For an employee of the Korea Credit Bureau (KCB) – a Seoul-based company that produces credit scores – obtaining the vast database was amazingly easy. The prosecution revealed that the thief, referred to as a 39-year-old Park by the Korea Times, simply copied the data to a USB stick.
According to the details of the investigation quoted by the media, it has been revealed that Park was authorized to access the database as he was setting up a fraud detection system for several South Korean card firms in early 2012. The KCB maintained he was a long-time “trusted” employee.
In all, the information linked to 80 million credit cards has been stolen, AP reported citing the prosecution. After calculating the overlapping users of different credit card companies and users with multiple cards, the FSS stated the leak affected more than 20 million individuals.
The ultimate reference book of the nation’s cardholders was sold by the IT worker to an advertising agent, ending up in hands of several marketing firms. The directors of the firms have been arrested, as well as the contractor himself, local media said.
Reports of the scale of the theft surfaced in South Korea earlier in January, prompting cardholders to flock to banks and to overload call centers and service websites with requests on stolen private data. Many demanded their cards to be reissued.
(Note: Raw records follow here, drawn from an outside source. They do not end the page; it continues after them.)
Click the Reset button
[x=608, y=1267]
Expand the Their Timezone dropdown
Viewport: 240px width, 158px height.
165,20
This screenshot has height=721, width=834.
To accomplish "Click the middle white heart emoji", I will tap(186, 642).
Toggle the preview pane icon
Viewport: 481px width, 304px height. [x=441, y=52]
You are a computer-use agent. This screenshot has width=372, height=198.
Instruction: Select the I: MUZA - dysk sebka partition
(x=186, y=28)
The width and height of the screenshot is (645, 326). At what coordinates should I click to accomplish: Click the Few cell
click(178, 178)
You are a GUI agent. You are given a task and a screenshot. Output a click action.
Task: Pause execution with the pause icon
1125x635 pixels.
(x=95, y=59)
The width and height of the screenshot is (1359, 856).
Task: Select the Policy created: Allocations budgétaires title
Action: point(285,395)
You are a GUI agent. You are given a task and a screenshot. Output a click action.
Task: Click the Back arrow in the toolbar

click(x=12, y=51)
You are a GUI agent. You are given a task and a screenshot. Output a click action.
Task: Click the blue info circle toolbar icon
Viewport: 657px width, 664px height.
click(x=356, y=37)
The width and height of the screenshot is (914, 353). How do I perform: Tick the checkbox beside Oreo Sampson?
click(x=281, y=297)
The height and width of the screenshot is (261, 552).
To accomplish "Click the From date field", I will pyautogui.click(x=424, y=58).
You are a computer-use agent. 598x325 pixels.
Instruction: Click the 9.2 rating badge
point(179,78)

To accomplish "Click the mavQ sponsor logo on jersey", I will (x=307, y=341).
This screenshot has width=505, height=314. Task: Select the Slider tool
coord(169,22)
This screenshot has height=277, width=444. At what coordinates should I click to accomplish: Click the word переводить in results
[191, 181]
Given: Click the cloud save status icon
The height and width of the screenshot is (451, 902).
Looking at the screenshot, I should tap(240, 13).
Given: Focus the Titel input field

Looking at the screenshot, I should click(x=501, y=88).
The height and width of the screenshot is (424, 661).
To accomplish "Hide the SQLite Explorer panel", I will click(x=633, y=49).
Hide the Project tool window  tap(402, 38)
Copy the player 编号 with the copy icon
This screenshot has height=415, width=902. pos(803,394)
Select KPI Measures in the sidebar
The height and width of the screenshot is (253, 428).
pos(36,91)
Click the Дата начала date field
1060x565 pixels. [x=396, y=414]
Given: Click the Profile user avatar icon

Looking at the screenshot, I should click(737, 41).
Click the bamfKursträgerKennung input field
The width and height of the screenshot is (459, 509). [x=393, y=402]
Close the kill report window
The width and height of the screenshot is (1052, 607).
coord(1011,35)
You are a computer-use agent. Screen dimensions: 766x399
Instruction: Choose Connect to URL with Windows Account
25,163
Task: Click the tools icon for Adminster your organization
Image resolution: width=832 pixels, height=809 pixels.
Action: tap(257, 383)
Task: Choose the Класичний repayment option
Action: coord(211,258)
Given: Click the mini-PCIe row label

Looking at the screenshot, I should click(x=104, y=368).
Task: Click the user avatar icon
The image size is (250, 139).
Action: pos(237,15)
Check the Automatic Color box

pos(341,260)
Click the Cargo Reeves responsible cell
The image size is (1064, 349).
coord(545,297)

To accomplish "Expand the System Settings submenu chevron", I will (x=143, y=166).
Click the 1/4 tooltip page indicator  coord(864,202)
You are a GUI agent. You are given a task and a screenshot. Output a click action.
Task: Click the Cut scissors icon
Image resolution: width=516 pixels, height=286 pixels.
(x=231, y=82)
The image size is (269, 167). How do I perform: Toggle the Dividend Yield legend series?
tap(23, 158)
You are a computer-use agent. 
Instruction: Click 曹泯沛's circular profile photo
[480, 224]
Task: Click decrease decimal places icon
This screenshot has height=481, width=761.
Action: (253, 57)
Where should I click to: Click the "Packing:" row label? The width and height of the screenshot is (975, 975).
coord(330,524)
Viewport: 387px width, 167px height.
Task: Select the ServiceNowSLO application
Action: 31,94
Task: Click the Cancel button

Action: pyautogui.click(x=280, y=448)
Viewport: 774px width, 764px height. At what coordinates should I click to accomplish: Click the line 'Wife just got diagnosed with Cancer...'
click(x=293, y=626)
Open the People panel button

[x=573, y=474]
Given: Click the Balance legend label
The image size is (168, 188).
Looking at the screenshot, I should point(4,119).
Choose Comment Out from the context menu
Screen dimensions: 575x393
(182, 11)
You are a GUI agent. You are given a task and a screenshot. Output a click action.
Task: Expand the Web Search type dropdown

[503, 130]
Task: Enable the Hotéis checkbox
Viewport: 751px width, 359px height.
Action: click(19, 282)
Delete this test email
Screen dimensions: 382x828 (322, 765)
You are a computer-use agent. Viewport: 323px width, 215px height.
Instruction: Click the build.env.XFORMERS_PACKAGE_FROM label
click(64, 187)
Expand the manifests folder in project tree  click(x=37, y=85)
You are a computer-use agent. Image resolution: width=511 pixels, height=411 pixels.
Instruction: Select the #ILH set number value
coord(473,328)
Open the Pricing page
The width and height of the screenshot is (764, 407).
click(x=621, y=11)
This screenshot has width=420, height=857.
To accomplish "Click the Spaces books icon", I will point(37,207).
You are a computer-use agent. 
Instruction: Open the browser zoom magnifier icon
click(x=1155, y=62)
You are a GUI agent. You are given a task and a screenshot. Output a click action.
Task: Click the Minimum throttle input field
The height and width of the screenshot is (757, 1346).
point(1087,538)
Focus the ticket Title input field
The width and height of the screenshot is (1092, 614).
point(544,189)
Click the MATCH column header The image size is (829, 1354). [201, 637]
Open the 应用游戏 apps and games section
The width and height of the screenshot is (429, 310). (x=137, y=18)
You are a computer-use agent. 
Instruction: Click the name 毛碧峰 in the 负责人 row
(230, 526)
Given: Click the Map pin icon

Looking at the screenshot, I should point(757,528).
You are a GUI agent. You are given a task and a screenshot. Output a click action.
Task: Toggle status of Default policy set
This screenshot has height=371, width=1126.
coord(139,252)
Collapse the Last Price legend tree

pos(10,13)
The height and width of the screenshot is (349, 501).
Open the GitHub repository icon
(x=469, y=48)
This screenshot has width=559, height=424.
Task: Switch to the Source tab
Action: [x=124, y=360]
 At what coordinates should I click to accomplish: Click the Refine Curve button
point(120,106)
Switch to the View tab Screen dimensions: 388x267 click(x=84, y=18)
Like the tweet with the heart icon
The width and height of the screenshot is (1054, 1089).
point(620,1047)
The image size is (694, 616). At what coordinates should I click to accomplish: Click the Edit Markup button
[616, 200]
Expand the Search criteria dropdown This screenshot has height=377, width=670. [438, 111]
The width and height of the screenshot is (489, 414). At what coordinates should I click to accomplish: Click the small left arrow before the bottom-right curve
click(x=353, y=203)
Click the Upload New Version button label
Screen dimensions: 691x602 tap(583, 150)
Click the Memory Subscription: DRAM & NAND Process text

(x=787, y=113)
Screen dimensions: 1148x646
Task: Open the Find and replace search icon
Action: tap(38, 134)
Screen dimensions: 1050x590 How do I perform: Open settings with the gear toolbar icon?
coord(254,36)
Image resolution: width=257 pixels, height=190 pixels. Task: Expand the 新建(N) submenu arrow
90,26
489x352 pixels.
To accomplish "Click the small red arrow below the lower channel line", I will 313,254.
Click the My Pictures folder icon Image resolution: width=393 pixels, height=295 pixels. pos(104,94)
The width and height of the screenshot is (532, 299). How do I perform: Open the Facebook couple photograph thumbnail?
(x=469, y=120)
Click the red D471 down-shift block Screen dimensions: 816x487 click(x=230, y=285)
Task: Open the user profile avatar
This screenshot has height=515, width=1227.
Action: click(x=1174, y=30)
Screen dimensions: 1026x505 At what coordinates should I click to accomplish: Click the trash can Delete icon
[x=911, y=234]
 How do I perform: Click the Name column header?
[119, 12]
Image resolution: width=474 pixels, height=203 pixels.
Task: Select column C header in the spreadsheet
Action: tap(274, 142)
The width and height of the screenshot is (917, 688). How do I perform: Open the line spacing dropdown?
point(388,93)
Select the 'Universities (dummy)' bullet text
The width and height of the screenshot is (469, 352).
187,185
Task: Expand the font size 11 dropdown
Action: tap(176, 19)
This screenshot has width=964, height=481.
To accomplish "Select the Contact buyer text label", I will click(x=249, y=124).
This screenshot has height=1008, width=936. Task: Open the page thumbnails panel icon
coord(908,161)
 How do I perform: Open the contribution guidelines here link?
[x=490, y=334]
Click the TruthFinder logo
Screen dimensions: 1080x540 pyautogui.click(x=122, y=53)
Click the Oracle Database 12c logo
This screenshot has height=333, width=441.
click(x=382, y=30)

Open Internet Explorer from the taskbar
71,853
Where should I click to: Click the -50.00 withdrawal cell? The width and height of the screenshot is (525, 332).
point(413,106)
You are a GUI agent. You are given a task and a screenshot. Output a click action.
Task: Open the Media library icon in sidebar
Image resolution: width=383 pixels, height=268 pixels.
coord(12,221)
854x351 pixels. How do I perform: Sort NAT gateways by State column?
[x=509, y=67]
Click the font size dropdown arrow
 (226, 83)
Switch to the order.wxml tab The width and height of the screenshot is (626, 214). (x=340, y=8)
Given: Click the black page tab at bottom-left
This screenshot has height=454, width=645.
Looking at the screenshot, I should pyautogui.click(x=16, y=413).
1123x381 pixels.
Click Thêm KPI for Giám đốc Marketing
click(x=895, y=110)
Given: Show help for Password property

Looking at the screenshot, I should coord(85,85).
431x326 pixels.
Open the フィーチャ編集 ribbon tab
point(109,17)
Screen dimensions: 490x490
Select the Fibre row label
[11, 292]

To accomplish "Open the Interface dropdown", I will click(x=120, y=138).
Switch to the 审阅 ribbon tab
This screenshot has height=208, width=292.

The FSS has maintained that there is so far no evidence any part of the leaked information has been abused.
The FSC head on Monday blasted the credit card companies for failing to provide adequate security for their customers’ data, saying that a task force has also been set up to investigate the impact of the leak.
Seoul also said it will tighten the regulations and ban the collection of resident registration numbers, imposing hefty fines for disseminating them without appropriate legal grounds.
While described by South Korean media as a “historic” data breach, the theft is only the latest to hit the country in recent years. Millions of local telecom subscribers, social network users and hundreds of thousands bank clients have had their private data stolen in separate hacking incidents.
But the latest incident has apparently raised serious public concerns on how financial firms handle customer information after the FSC revealed that it was unencrypted and that the credit card firms were unaware of the theft until being notified by the investigation. A local customer advocacy group said it would consider filing lawsuits against the credit card companies, demanding compensationfor the clients.